■ **PROBLEM**
Repeat each record below exactly, omitting whatever pictures appear in it.

--- MATERIAL PROVIDED Enclosed Below ---

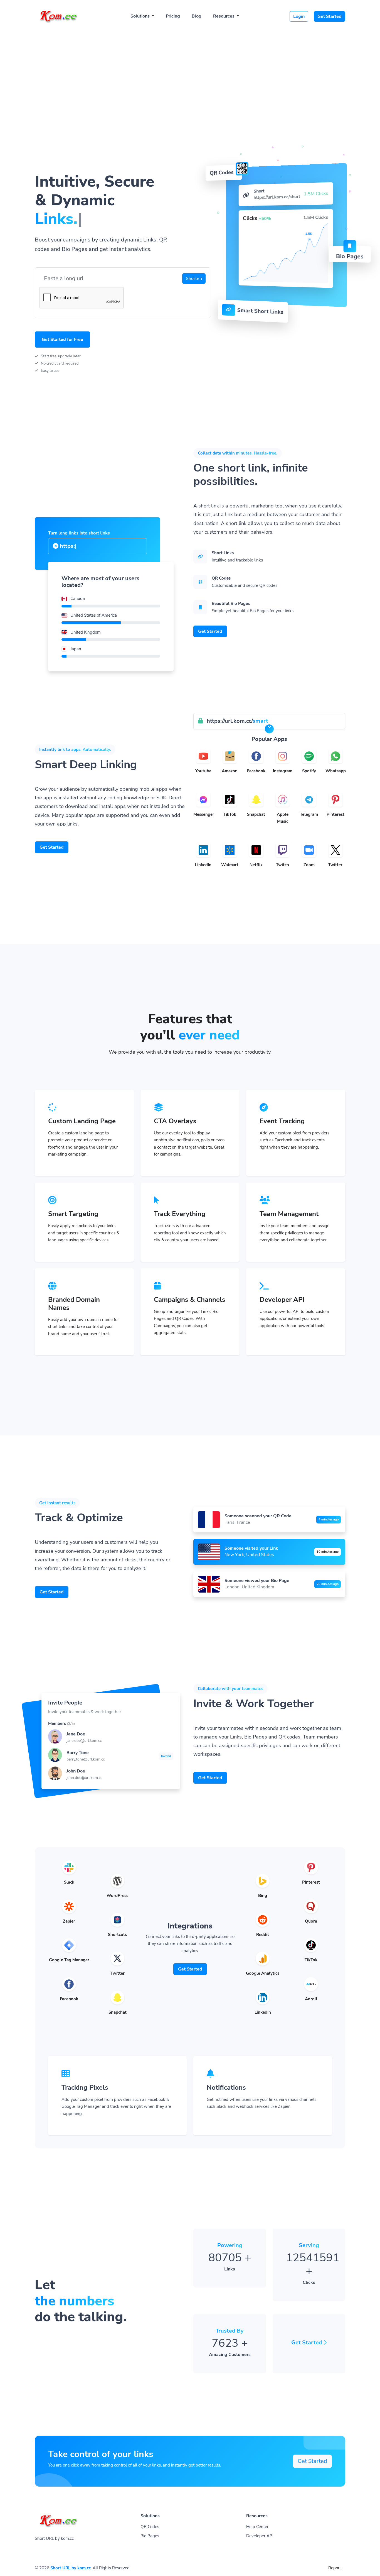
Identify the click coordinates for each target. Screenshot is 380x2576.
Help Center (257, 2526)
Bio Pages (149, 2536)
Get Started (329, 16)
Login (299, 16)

--- End of Enclosed MATERIAL PROVIDED ---

■ **RESPONSE TO THE EXERCISE**
Identify the click coordinates for each target. Screenshot is 380x2576.
Help Center (257, 2526)
Bio Pages (149, 2536)
Get Started (329, 16)
Login (299, 16)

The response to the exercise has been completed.